P001: CRICOTHYROTOMY FOR POSTOPERATIVE ANGIOEDEMA
Alex N Knight, DO, M. Anthony Cometa, MD; University of Florida, Department of Anesthesiology
Case: A 29 year old, 45 kg female with no reported drug allergies and no significant past medical history presented to the emergency department with complaint of worsening left sided dental pain and swelling. CT scan was concerning for a 3cm odontogenic abscess with airway compromise. She was taken emergently to the OR for extraoral incision and drainage of a left submandibular space abscess and tooth extraction. The decision was made to proceed with a rapid sequence induction (RSI) and the patient was successfully intubated via RSI using video laryngoscopy (CMAC D-blade, grade 1 view). The surgery was completed uneventfully and two Penrose drains were placed. The patient was extubated in the OR and transported to the PACU.
Approximately 35 minutes after arrival to the PACU, the patient became anxious and was complaining of shortness of breath and inability to clear secretions. On evaluation, significant floor of mouth swelling was noted. Attempts at suctioning caused worsening anxiety and further airway compromise ensued. To rule out an expanding hematoma, the sutures were removed from the patient’s neck and the incision was explored digitally with no hematoma identified. The anesthesiology and surgical attending both agreed that given the degree of neck swelling and airway compromise, oral re-intubation was not to be pursued and the joint decision was made to perform an emergent cricothyrotomy to secure the airway given the worsening airway compromise of the patient. After infiltration of 1% lidocaine with epinephrine, an incision was made in the cricothyroid membrane and a 5.5 wire-reinforced endotracheal tube was placed. The patient was then taken back to the OR for formal tracheostomy and exploration of the neck and floor of mouth. No evidence of hematoma or significant bleeding was found in the submandibular space. Diphenhydramine (25mg) and dexamethasone (8mg) were administered and the patient was taken to the surgical intensive care unit (SICU). The patient remained hemodynamically stable making the diagnosis of anaphylaxis less likely. A post-operative CT scan was obtained and findings were consistent with angioedema. The patient’s tracheostomy was downsized on post-operative day (POD) 5, and she was decannulated on POD 6. The primary surgical service attributed her angioedema to ampicillin-sulbactam given intraoperatively; however, the patient underwent outpatient allergy testing and was found to not have a penicillin allergy. She refused further allergy testing secondary to financial constraints.
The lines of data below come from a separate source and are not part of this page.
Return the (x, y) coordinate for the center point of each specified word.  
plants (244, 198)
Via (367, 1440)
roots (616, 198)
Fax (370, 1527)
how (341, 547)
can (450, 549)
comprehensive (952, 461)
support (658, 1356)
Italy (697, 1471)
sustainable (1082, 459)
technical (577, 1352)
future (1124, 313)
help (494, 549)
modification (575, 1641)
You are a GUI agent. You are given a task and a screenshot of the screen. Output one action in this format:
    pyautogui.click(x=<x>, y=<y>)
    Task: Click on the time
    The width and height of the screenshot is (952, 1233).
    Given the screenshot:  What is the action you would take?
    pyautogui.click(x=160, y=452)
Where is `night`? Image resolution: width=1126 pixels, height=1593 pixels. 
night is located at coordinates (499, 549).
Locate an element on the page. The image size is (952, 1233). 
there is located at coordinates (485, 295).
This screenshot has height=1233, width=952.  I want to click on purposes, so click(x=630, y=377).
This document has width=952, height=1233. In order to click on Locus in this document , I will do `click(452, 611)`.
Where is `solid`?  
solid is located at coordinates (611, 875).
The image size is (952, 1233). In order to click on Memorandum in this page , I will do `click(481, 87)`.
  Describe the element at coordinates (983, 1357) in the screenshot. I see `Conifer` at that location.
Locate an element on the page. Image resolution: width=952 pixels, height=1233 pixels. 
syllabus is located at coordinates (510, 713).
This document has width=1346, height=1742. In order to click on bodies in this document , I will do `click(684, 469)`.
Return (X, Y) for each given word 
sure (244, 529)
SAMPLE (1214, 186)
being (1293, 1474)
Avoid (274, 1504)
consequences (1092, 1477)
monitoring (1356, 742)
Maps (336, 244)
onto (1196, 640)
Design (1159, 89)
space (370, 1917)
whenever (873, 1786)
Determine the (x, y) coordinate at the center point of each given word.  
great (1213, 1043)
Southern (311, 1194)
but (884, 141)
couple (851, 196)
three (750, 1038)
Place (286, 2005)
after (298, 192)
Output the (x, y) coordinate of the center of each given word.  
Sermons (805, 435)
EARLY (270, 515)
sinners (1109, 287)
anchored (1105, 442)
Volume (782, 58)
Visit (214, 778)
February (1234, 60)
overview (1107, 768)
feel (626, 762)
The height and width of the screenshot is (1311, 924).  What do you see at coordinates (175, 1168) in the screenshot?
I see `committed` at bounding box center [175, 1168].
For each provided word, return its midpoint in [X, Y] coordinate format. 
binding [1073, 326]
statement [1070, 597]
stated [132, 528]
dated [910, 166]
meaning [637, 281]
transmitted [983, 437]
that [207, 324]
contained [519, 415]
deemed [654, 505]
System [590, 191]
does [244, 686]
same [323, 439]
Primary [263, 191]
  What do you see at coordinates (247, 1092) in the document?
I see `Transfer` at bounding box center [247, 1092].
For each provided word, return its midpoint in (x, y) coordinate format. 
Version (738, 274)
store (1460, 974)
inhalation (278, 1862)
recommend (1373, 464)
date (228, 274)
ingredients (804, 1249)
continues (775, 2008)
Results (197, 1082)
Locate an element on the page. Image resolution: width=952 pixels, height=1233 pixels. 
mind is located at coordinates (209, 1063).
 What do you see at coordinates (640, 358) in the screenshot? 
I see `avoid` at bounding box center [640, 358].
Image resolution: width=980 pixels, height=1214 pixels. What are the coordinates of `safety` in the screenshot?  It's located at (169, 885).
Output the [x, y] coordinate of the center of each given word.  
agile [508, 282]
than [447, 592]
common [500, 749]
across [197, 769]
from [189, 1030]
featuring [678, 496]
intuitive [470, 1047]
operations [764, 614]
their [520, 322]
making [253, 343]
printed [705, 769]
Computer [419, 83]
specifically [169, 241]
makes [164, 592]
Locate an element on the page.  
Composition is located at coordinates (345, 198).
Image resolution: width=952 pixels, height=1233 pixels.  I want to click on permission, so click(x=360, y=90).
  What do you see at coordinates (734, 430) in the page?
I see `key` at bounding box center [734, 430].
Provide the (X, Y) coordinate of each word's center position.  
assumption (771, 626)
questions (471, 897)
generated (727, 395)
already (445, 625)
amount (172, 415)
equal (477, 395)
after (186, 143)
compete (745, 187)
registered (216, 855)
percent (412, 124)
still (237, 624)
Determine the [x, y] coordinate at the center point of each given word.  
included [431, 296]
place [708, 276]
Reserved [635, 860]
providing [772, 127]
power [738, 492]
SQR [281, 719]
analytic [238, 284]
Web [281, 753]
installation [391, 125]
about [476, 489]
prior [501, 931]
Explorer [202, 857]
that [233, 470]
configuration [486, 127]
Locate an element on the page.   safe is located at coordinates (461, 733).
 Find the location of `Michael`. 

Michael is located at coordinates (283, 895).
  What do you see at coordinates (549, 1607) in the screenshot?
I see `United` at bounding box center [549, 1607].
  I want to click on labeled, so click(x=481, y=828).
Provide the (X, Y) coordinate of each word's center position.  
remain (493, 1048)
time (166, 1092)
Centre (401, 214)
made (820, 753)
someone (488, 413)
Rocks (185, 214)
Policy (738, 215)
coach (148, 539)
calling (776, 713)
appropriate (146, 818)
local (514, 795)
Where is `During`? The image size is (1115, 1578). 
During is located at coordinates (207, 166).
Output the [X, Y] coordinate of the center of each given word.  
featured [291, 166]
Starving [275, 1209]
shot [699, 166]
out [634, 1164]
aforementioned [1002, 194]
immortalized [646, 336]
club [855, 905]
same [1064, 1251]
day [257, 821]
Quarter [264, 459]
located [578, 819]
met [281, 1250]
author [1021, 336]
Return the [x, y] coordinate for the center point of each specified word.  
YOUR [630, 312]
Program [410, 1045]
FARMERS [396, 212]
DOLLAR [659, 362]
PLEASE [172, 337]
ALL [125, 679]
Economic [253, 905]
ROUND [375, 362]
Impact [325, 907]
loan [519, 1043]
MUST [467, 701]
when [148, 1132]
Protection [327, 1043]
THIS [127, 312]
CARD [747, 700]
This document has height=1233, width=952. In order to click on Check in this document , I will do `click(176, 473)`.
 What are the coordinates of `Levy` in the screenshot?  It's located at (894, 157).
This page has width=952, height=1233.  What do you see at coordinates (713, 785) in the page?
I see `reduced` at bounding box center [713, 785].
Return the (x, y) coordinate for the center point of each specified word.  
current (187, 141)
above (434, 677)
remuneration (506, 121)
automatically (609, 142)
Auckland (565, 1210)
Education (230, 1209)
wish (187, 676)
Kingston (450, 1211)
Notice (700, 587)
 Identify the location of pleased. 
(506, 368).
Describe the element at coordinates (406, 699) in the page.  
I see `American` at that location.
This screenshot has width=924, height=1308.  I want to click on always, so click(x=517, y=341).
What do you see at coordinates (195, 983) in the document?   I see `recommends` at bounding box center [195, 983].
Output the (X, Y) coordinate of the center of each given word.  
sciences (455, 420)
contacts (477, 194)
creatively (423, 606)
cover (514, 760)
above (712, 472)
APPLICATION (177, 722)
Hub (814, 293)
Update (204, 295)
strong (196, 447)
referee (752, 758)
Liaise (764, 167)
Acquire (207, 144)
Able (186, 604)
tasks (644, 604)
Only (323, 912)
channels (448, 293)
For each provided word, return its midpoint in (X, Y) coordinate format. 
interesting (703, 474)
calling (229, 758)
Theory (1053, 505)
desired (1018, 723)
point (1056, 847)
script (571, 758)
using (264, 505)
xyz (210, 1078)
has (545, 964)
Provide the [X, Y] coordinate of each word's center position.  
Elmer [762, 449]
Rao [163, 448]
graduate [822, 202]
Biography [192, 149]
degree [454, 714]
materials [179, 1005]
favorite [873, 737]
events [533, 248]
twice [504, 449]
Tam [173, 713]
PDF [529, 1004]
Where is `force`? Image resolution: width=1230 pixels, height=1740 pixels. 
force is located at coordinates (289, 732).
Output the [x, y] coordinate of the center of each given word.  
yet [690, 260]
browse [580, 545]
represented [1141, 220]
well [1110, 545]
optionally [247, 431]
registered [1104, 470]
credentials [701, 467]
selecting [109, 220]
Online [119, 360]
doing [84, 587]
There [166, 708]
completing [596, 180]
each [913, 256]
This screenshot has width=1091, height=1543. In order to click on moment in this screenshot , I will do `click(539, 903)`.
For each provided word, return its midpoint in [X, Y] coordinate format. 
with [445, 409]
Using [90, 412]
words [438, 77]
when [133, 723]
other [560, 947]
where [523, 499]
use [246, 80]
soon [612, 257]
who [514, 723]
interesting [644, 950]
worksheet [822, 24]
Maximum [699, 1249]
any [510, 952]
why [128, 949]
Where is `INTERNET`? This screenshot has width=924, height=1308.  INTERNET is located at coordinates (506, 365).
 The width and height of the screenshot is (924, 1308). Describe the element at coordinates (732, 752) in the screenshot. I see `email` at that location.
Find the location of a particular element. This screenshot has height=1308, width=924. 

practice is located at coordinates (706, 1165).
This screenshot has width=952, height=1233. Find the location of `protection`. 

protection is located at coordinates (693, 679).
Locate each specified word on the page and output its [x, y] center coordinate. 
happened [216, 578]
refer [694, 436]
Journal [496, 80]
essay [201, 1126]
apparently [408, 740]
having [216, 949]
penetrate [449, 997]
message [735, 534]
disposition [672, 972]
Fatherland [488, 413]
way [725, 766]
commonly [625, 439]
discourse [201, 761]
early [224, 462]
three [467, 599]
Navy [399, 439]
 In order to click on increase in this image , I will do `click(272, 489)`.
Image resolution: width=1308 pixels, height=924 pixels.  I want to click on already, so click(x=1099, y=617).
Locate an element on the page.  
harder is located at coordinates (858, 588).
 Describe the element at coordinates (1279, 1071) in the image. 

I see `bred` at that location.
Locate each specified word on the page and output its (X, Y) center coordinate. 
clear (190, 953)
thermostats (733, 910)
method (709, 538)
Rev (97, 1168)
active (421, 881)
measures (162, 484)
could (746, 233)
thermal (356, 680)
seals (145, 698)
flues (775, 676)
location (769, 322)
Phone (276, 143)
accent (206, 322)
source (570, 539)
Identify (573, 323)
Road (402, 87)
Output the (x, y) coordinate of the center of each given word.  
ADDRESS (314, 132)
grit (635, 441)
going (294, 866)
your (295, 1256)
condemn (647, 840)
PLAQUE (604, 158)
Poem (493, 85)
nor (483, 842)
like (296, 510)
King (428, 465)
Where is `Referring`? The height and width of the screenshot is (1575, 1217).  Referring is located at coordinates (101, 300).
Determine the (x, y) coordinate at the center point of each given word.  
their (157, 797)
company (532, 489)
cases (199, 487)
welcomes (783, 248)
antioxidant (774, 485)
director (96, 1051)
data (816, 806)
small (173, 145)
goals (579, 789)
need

Discussion: Angioedema presents as facial and airway swelling and can lead to airway compromise and death. Many medications used during general anesthesia are known to be triggers of angioedema, which complicates identifying the offending agent. Regardless of the cause of medication-induced angioedema, it is imperative that proper equipment and skilled medical providers are available to maintain airway patency.